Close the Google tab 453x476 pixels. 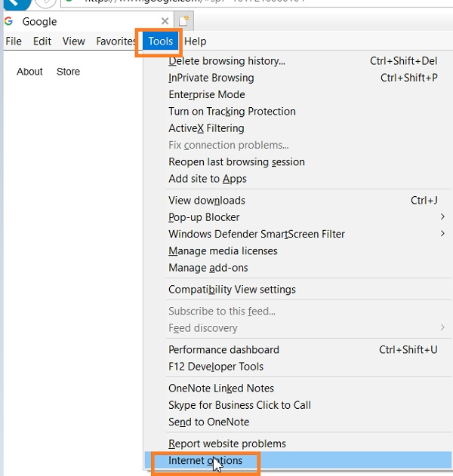click(x=165, y=21)
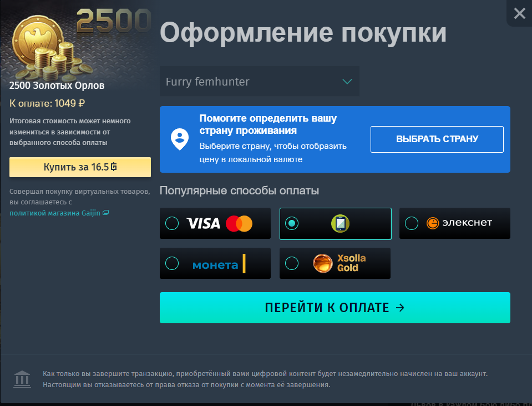The height and width of the screenshot is (406, 532).
Task: Select the Elecsnet radio button
Action: pos(412,223)
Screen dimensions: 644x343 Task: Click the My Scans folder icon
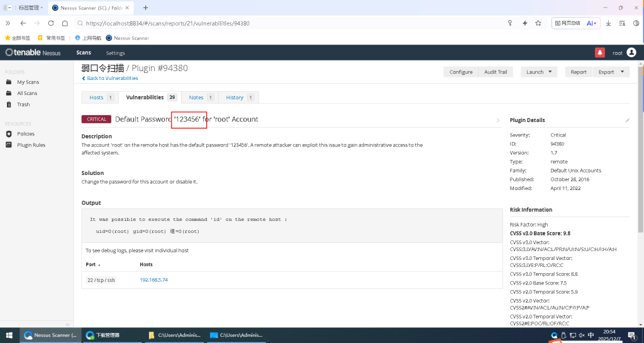click(9, 82)
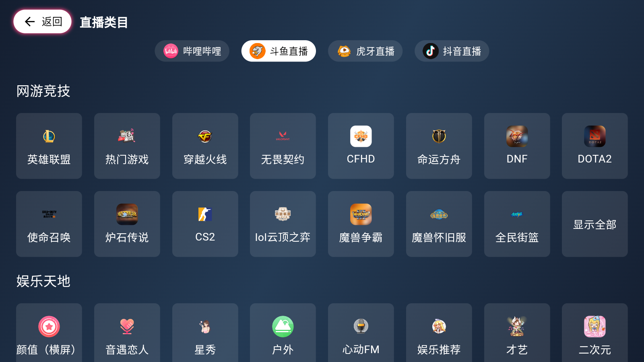The height and width of the screenshot is (362, 644).
Task: Open the 二次元 anime category
Action: [595, 333]
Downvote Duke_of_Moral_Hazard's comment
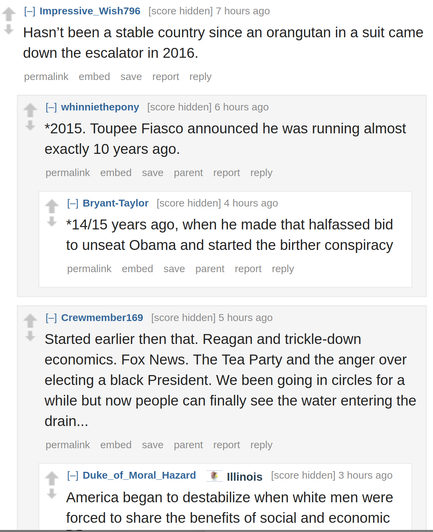This screenshot has width=433, height=532. (x=52, y=493)
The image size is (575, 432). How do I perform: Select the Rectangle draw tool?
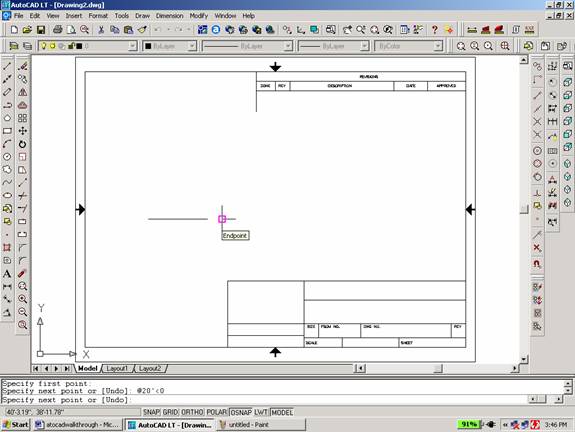click(x=7, y=131)
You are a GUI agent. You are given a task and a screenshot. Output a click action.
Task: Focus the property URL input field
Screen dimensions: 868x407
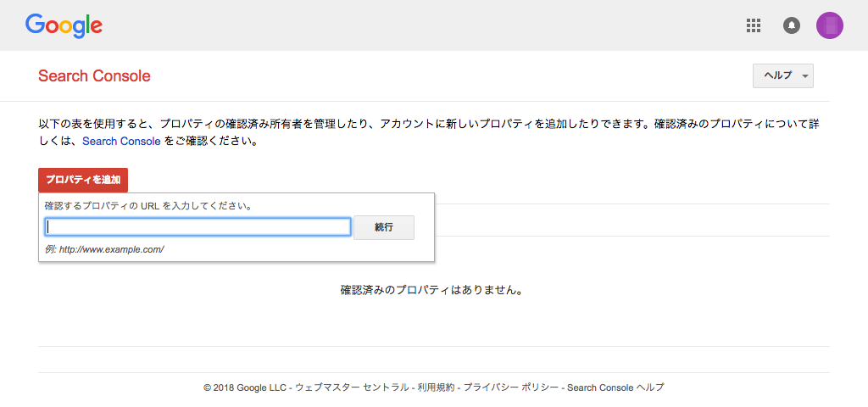[x=198, y=227]
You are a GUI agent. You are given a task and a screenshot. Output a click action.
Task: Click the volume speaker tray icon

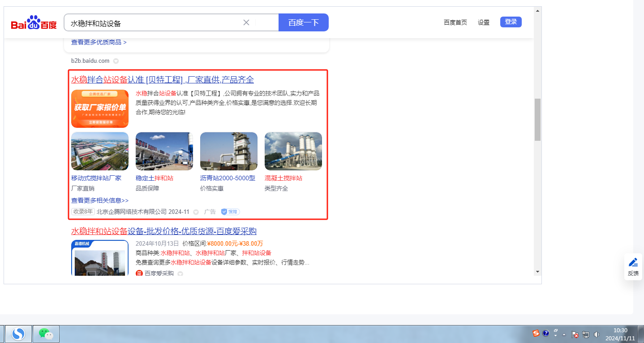pyautogui.click(x=597, y=334)
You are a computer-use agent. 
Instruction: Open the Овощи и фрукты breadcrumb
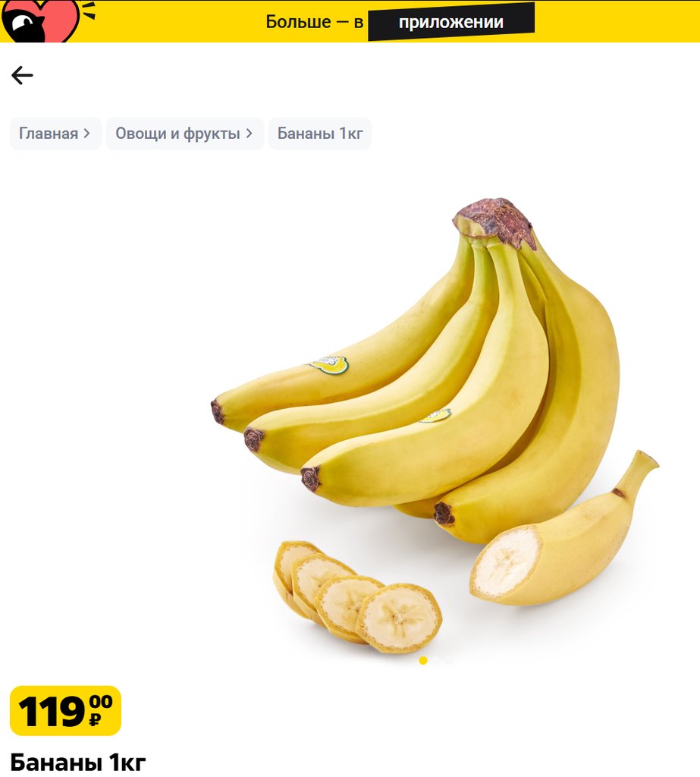click(x=177, y=134)
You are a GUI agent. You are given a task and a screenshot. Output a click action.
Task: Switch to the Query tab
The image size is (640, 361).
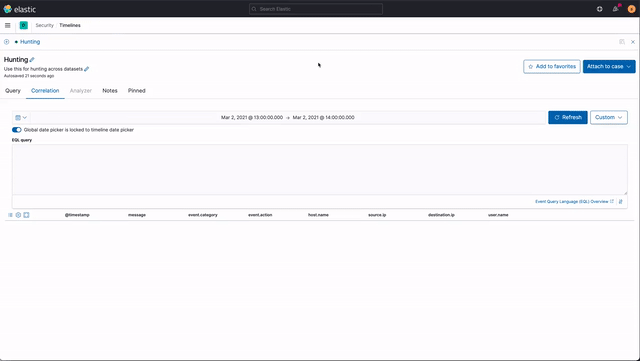coord(13,91)
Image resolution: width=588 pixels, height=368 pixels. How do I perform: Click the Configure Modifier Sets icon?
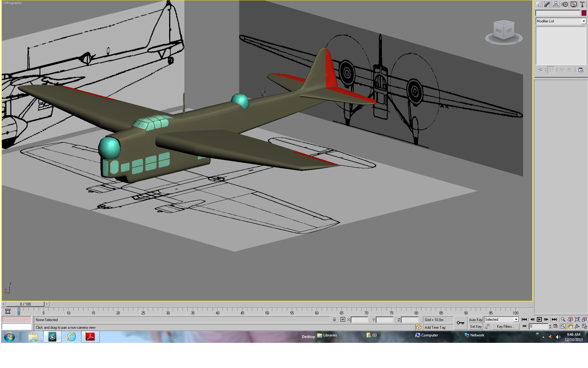(x=581, y=70)
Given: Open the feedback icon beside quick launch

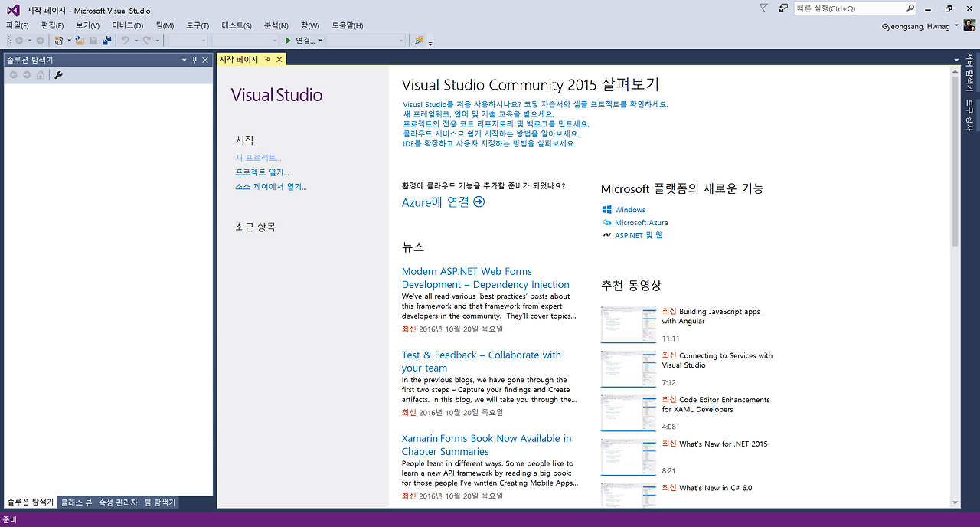Looking at the screenshot, I should click(783, 8).
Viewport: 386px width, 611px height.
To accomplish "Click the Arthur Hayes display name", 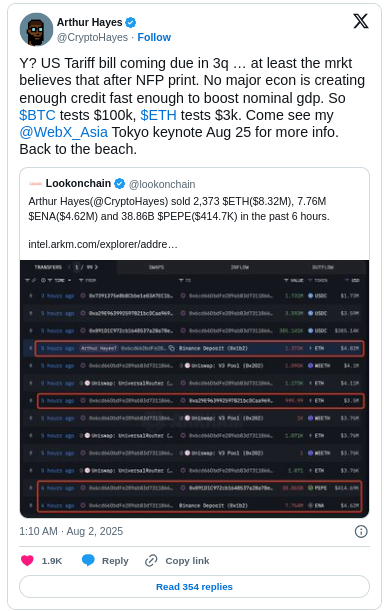I will [x=90, y=23].
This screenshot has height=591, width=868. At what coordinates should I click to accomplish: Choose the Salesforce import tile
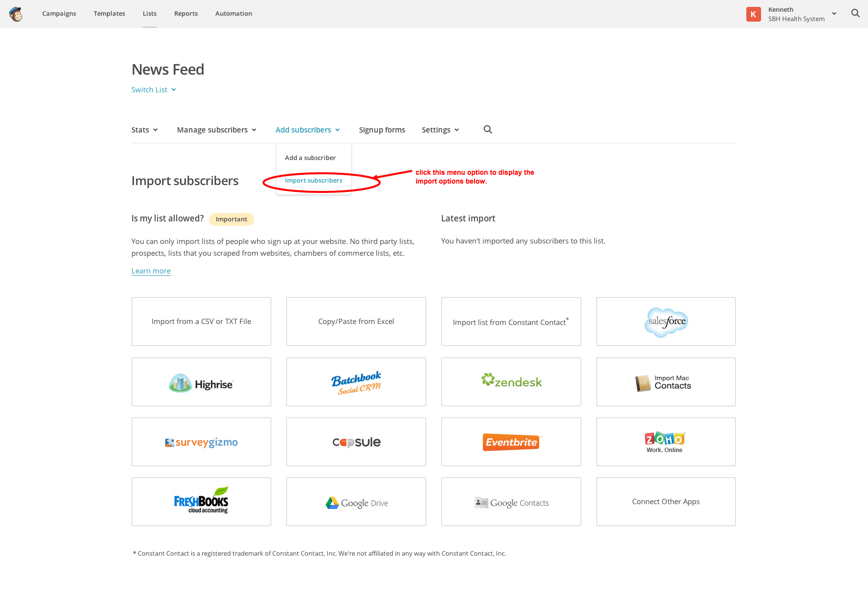click(x=665, y=322)
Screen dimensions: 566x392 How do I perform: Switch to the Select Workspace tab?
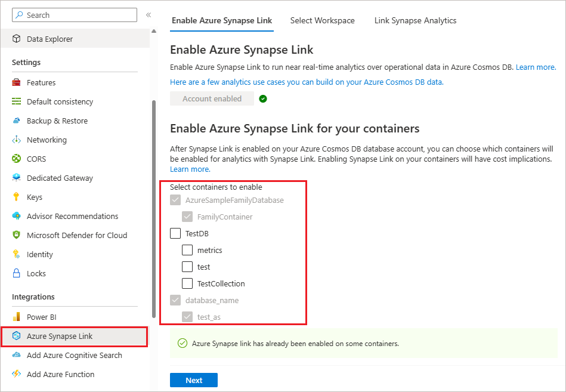pyautogui.click(x=322, y=20)
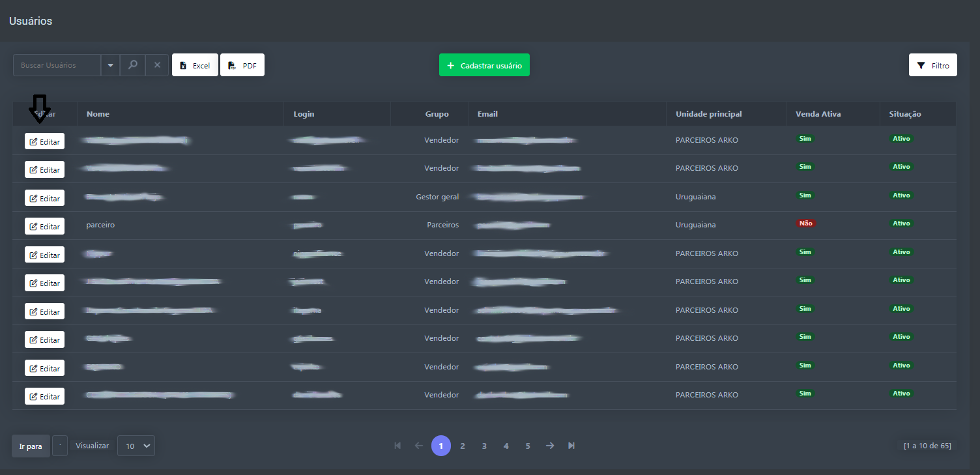Viewport: 980px width, 475px height.
Task: Edit the user named parceiro
Action: pyautogui.click(x=44, y=226)
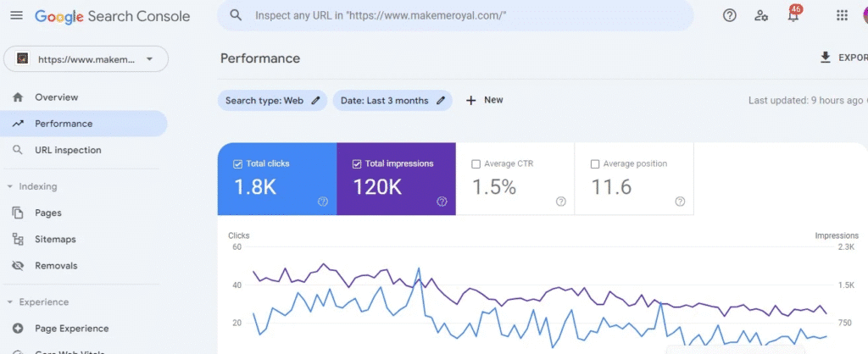This screenshot has height=354, width=868.
Task: Open users and settings icon
Action: coord(761,15)
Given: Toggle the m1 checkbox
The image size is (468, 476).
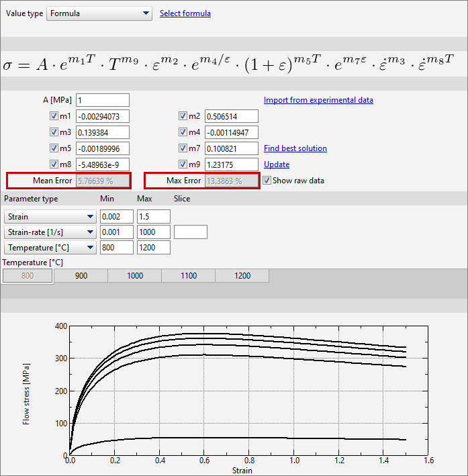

### [What this task involves]
Exactly repeat only the lines from the one with "Given: Toggle the m1 checkbox" to the closing line above, both included, and omit every picture.

### [Expected output]
Given: Toggle the m1 checkbox
The image size is (468, 476).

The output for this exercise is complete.